▶ WORK REQUEST 1
In the post on piecewise polynomials, which R function generates the Bernoulli trials stored in bern?
▶ WORK REQUEST 2
Please continue the post on piecewise polynomials from its last shown line, carrying on the piecewise2 function.

▶ SUPPLIED PASSAGE

========================================

The beauty of piecewise polynomials

It always amazes me  what beautiful objects may be created by very simple mathematical equations…piecewise

To replicate the graphs above you can use the following R code

piecewise1<- function(n) {
x_0<- matrix(c(1,1),2,1)
A<- matrix(c(1/2,1/2,-1/2,1/2),2,2)
e <- matrix(c(1,1),2,1)
bern <- rbinom(n-1,1,0.5) #bernoulli trials

x_temp <- matrix(0,2,n-1)
x_t <- cbind(x_0,x_temp)

for (i in  2:n)
{
x_t[,i] <- bern[i-1]*(A%*%x_t[,i-1]+e)+ (1-bern[i-1])*(A%*%x_t[,i-1]-e)
}
x_t
}

 

piecewise2<- function(n) {
x_0<- matrix(c(1,1),2,1)
A1<- matrix(c(0,0,0,1/4),2,2)
A2<- matrix(c(0.85,-0.04,0.04,0.85),2,2)

========================================

▶ DATASET
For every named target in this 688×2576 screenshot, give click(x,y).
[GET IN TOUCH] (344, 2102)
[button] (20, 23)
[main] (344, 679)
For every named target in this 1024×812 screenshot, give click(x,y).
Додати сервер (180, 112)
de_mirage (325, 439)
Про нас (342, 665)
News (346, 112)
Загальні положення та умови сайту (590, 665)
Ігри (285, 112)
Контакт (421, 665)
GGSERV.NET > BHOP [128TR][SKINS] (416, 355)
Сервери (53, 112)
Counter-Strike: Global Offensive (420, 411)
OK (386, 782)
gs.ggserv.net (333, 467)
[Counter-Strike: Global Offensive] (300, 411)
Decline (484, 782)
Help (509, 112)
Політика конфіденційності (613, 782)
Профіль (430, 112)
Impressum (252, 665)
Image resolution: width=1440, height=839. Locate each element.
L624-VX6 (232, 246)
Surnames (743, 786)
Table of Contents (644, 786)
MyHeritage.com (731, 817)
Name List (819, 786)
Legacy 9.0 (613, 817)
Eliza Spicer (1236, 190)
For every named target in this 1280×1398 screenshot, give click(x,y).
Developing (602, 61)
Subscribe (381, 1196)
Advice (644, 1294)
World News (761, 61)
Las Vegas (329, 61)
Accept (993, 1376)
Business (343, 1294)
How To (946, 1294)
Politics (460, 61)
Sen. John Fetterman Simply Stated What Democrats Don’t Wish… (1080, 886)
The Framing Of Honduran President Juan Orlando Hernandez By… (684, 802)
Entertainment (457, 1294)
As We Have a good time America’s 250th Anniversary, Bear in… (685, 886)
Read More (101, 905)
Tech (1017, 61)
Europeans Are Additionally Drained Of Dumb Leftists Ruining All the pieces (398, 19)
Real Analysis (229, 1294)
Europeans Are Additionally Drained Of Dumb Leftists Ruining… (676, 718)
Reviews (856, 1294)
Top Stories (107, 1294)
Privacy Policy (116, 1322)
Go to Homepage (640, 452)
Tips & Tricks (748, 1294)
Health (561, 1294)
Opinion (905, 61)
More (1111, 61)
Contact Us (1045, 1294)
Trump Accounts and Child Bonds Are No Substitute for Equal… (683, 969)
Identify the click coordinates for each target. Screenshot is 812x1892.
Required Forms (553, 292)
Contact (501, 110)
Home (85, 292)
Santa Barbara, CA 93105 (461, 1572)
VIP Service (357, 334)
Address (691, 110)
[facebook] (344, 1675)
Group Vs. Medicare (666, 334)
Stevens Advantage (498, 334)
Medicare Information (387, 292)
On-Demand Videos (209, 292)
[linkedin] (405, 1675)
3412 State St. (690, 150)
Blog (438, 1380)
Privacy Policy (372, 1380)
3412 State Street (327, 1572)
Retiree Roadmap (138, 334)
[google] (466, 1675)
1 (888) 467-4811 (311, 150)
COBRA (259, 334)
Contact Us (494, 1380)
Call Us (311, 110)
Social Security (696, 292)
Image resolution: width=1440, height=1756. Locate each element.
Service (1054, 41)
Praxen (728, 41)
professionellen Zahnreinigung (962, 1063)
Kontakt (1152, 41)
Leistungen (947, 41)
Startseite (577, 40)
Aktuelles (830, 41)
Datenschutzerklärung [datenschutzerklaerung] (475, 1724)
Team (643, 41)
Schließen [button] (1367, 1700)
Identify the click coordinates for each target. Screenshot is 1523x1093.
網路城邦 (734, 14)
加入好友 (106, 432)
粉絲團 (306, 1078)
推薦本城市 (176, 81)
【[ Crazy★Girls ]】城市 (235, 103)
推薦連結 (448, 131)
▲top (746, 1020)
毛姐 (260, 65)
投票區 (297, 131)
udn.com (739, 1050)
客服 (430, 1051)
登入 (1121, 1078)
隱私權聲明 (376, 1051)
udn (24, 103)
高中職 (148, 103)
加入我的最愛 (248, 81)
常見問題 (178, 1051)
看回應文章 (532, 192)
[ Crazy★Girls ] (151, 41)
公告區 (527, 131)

========================================

▶ EXERCISE OUTPUT 1
rbinom, called as rbinom(n-1,1,0.5).

▶ EXERCISE OUTPUT 2
A3<- matrix(c(0.2,0.26,-0.26,0.22),2,2)
A4<- matrix(c(-0.15,0.26,0.28,0.24),2,2)
e1 <- matrix(c(0,0),2,1)
e2 <- matrix(c(0,1.6),2,1)
e3 <- matrix(c(0,0.8),2,1)
e4 <- matrix(c(0,1),2,1)

x_temp <- matrix(0,2,n-1)
x_t <- cbind(x_0,x_temp)

m <- sample(1:4, n-1, replace=T, prob= c(0.01,0.85,0.07,0.07))

for (i in  2:n)
{
x_t[,i] <- get(paste("A",m[i-1], sep=""))%*%x_t[,i-1]+ get(paste("e",m[i-1], sep=""))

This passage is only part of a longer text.